While students are gearing up for the final push to the semester's end, some undergraduates have been taking a multiple choice quiz of a different sort.
Beginning mid-February, first and fourth-year students at the University of Calgary have been taking part in the National Survey of Student Engagement in an attempt to identify aspects of the undergraduate experience that can be improved both inside and outside the classroom.
Since the NSSE was last conducted in 2004, the U of C has been working to better the quality of education as well as the quality of the learning environment and U of C vice-president academic Dr. Alan Harrison hopes these efforts will be reflected in the survey.
"We've made many improvements to the service we provide to students, but we have only recently turned our attention to the quality of the learning environment," said Harrison.

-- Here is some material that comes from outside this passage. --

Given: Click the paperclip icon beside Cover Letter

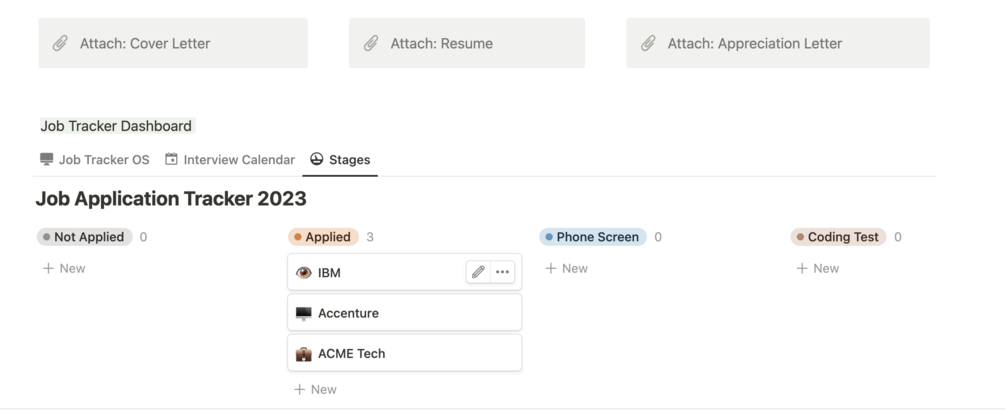Looking at the screenshot, I should point(60,44).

The Students' Union partnered with university administration to endorse and encourage students to participate in the survey.
"[Administration is] committed to sharing the results with the SU and the general public," said SU president Emily Wyatt. "In comparing these results to before, we can see where there have been improvements and where things have stayed the same."
By targeting areas with limited change, administration hopes to have a better sense of what direction to take.
"We shall use the results as the basis for a comprehensive assessment of the quality of the learning environment, and how to improve," said Harrison. "Students will be involved in discussions of a three-year action plan."
In addition to the U of C, Maclean's magazine has also used the NSSE survey to compare and rank Canadian universities in their annual university student issue after a number of Canadian universities, including the U of C, refused to participate in a survey created by Maclean's.